The third turning point of Rabbit’s life was the time when Rabbit discovered himself. He consistently referred to himself as being very “lovable”, and there was also constant reference in him feeling control over women. This is the irony that lies within Harry “Rabbit” Angstrom character. He was unable to awaken himself and face reality, yet at the same time he tried to take control of his life and others. The most powerful passage that shows the grim reality of Rabbit’s personality was when Rabbit said to Ruth, “If you have the guts to be yourself, other people’ll pay your price” (Updike, 129). This is the truth about Rabbit’s character. One of the most important parts of Rabbit’s life was the birth of his little daughter, Rebecca June Angstrom. She was a beautiful little baby, and it is what had made Harry come back to Janice. He left Ruth to go stay with his real wife at the hospital. Afterwards, he went back to live with Janice. Then came the sexual tension, Rabbit and Janice were fighting again about having sex. Janice felt humiliated and insulted. “I’m not your wh*re, Harry” (Updike, 213). He ran again, he ran to Ruth. Janice became very depressed shortly afterwards, and when being drunk, she was trying to clean Rebecca in the tub, she drowned their little baby! When Rabbit heard of the news, he was heartbroken. He couldn’t run anymore, “His chest begins to hurt and he slows to a walk” (Updike, 233). It seemed as if this would be the end of Rabbit’s journey, but surprisingly it wasn’t.

The death of Rebecca could’ve been perceived to be Rabbit’s final turning point, however he remained unchanged. The most drastic turning point in Rabbit’s life came when he ran from the funeral after shocking everyone with his comment to Janice and the whole entire congregation, “Don’t look at me, I didn’t kill her. You all keep acting as if I did it. I wasn’t anywhere near. She’s (Janice) the one” (Updike, 253). From that point, Rabbit ran away. Eccles tried to catch him, but Rabbit ran far. He ran all the way into Brewer, and asked Ruth to take him back. As always, he wanted to find and hide in his safe “corner”. He couldn’t live through life by himself; he messed up everything around him, destroying his life and life of others. Ruth said that she’d take him back if he divorced Janice, and since Ruth became pregnant with his baby, she used that as a type of “blackmail” to try to get Rabbit back. He was obviously very overwhelmed, and in the end he did all that he was able to do, “He runs. Ah: runs. Runs” (Updike, 264). He had once again run from his problems, away from everyone that he knew, and from reality.

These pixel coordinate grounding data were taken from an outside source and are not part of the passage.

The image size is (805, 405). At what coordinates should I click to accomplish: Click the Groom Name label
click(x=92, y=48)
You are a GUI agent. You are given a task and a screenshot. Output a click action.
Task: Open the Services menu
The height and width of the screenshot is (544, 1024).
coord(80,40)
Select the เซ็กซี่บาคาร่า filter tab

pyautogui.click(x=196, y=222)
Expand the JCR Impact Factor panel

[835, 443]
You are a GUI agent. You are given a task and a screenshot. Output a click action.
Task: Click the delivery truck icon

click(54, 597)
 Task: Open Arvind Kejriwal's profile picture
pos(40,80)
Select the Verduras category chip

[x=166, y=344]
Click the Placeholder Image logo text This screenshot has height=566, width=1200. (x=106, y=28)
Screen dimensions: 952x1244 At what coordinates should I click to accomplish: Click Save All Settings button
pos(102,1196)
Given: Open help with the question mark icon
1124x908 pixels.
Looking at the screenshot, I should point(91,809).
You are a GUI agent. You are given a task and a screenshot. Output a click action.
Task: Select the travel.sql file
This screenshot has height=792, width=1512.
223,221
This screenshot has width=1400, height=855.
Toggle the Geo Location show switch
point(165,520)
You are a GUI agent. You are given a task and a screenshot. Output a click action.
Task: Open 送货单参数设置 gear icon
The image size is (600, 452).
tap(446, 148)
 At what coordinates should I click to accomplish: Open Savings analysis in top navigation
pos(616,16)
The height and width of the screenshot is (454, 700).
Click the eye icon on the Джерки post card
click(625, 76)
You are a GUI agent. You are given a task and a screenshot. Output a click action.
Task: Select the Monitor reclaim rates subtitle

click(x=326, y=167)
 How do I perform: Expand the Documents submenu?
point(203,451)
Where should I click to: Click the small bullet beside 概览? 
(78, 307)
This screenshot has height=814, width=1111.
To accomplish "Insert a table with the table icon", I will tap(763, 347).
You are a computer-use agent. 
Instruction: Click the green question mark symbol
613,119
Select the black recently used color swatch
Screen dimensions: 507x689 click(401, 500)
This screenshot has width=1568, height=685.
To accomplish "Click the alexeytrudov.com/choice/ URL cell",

The journey of Rabbit was a long and winding road. His life was once a “hoop dreams” and illusions. His life seemed so bright, and so powerful at the beginning. However, on Rabbit’s journey, Rabbit becomes a very weak and selfish character who only cares about himself, and who fears the reality. He started his journey when he had left Janice, he ran. When he tried to deny his fault in the death of Rebecca, he ran. Rabbit portrayed the true characteristics of a real rabbit, which is escaping from all of the problems that one must face and destroying all around him. “You’re Mr.Death himself. You’re not just nothing, you’re worse than nothing” (Updike, 260). Rabbit did not kill his baby, and he did not do anything physically to harm anybody, but his ‘doing nothing’ is the reason of his misfortunes. “No, you don’t do anything”, says Ruth, “You just wander around with the kiss of death” (Updike, 260). And so, Rabbit wonders around and “runs. Ah, runs. Runs” (Updike, 264). Maybe, some day, he will realize that there is no place to hide and it is impossible to run away from himself.

-BIBLIOGRAPHY-

Gunton, Sharon R., and Jean C. Stine. "Thomas R. Edwards." Contemporary Literary Criticism. 23rd ed. 23 vols. Detroit: Gale Research Company, n.d.

Hennings, Suzanne. John Updike. Uphaus: Frederick Ungar Company, 1980. 19-31.

Schiff, James A. John Updike, Revised. New York: Twayne, 1998. 7-13.

Updike, John. Rabbit, Run. United States: Alfred A. Knopf, Inc., 1996. 5-264.